__Work request__.
Work out how many lines in the data below contain the string "agent", and reply with that figure alone.

Saved entries
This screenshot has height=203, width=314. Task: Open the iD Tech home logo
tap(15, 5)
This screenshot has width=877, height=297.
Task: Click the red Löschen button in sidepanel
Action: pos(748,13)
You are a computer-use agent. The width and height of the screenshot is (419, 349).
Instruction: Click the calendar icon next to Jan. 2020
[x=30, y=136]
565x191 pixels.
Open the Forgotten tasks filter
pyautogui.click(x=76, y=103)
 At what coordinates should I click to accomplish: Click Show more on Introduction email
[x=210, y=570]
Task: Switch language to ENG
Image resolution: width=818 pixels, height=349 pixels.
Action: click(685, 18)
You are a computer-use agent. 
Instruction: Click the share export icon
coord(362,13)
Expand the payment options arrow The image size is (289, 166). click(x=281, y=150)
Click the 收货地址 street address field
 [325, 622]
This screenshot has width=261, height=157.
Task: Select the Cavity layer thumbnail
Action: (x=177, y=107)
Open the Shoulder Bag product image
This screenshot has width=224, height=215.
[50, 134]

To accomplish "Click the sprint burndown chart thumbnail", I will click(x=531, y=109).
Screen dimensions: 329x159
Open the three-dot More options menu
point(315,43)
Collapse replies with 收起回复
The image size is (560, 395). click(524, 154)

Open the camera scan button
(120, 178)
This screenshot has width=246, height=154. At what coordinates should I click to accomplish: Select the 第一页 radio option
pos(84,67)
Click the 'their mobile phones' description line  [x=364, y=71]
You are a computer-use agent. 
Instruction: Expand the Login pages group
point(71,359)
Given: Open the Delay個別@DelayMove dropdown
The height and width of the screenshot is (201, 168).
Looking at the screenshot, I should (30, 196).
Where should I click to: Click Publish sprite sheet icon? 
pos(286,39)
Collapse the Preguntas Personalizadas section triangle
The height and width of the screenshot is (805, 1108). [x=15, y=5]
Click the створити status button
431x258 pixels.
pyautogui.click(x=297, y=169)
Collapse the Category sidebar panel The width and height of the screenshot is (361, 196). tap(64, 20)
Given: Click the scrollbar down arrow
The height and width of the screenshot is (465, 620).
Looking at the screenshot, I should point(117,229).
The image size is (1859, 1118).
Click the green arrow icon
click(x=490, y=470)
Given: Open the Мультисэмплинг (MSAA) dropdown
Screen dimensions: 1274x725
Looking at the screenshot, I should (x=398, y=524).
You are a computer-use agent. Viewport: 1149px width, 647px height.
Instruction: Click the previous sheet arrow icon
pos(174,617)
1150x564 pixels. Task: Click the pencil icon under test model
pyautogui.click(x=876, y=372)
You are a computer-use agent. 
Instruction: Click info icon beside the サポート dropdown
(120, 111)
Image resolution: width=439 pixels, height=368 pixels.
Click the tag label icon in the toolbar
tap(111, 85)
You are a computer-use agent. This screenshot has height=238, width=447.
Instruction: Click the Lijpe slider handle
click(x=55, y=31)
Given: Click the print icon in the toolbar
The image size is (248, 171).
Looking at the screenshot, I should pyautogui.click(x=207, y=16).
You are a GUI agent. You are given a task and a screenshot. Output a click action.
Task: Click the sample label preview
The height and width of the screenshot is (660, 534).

__Response below__.
7